Les autorités du parc ont expulsé des milliers de producteurs de cacao illégaux du Mont Peko en 2016, détruisant des cacaoyers et des colonies de peuplement. Mais aucun moyen de subsistance alternatif n’était proposé et de nombreux producteurs de cacao sont revenus après.

Les agriculteurs interrogés par Reuters dans la réserve de Scio ont déclaré que les agents de Sodefor venaient souvent les faire sortir de la forêt, mais finissaient toujours par accepter des pots-de-vin au lieu de les laisser rester.

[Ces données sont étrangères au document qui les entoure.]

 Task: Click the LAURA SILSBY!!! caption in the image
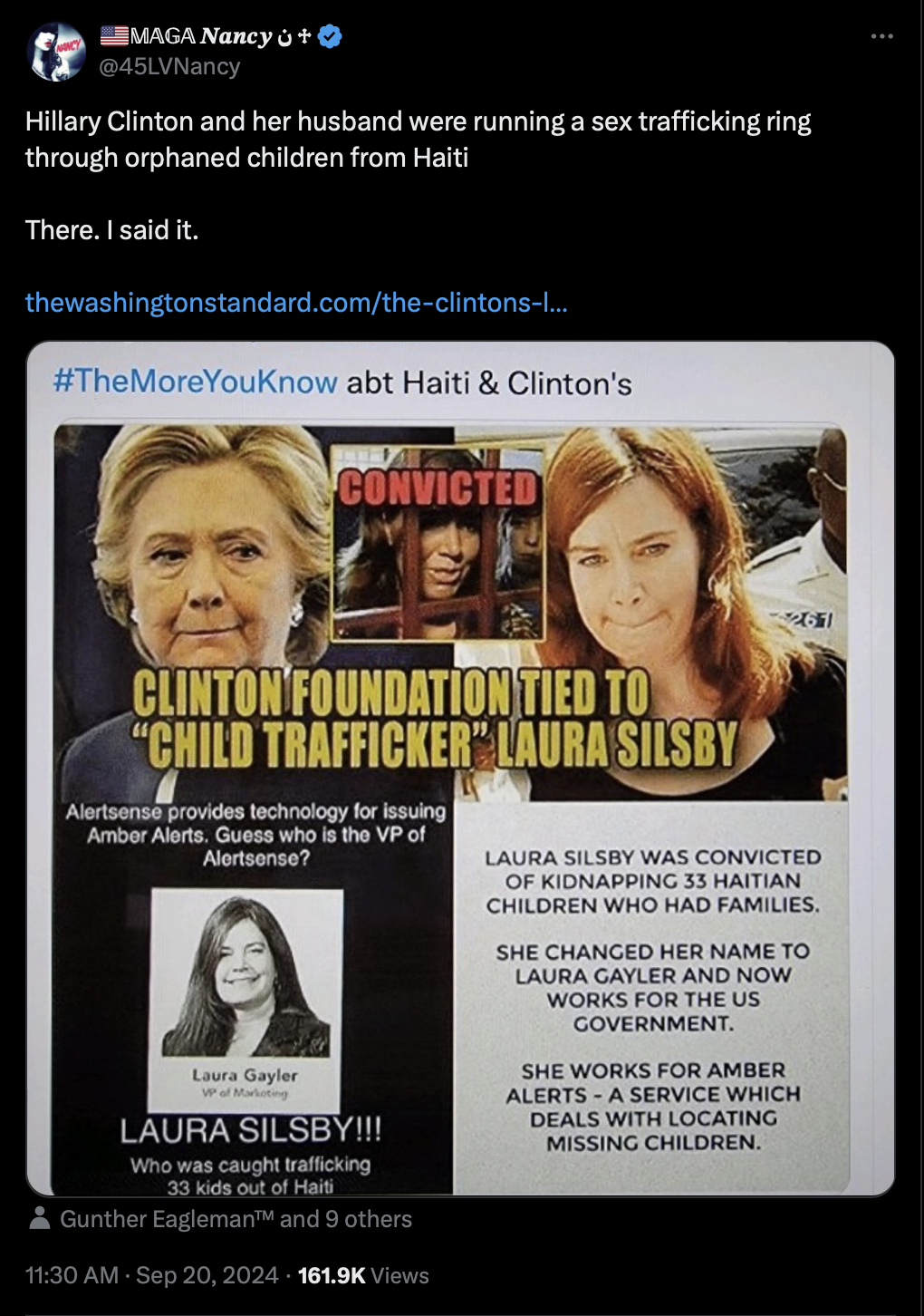(251, 1130)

Le ministre des eaux et forêts de la Côte d’Ivoire, Alain-Richard Donwahi, a refusé une interview de Reuters. Une porte-parole du ministère n’a pas répondu aux questions envoyées par courrier électronique.

Des alternatives?

Taco Terheijden, responsable de la gestion durable du cacao chez Cargill, pense qu’il est indésirable de laisser les agriculteurs sortir des forêts, à moins de trouver d’autres moyens de subsistance.

« Si des centaines de milliers d’agriculteurs devaient être expulsés, je ne voudrais pas être responsable d’un … désastre social », a-t-il déclaré. « Si nous les expulsons de leur propre source de cacao, nous devons nous assurer qu’il existe une alternative. »

L’année dernière, le gouvernement ivoirien a commencé à élaborer des plans de légalisation des plantations de cacao dans certaines forêts et réserves, créant ainsi des agroforêts protégées où de nouveaux arbres sont plantés pendant que les agriculteurs continuent à cultiver le cacao.

Selon ce modèle, les arbres traversent les cultures, ce qui permet d’ombrager les plants de cacao tout en réduisant les dommages causés à la biodiversité et en préservant la fertilité des sols plus longtemps.

Cette stratégie pourrait aider la Côte d’Ivoire à enrayer la déforestation sans expulser les agriculteurs ni réduire la production de cacao, qui fournit plus de la moitié des recettes d’exportation du pays.

Mais l’objectif de la Côte d’Ivoire de déployer l’agroforesterie sur 2 millions d’hectares de réserves protégées risque de coûter cher et ni le gouvernement ni l’industrie cacaoyère ne se sont engagés à payer la facture.

« Déployer l’agroforesterie sur 6 millions d’hectares, ça coûte cher », a déclaré Etelle Higonnet de Mighty Earth, chien de garde de la conservation, faisant référence à la quantité de terres consacrées au cacao en Afrique de l’Ouest dans son ensemble. « Vous ne pouvez pas demander aux agriculteurs de payer la note. Les entreprises doivent se débrouiller. »

Cette histoire a été rapportée par la Thomson Reuters Foundation.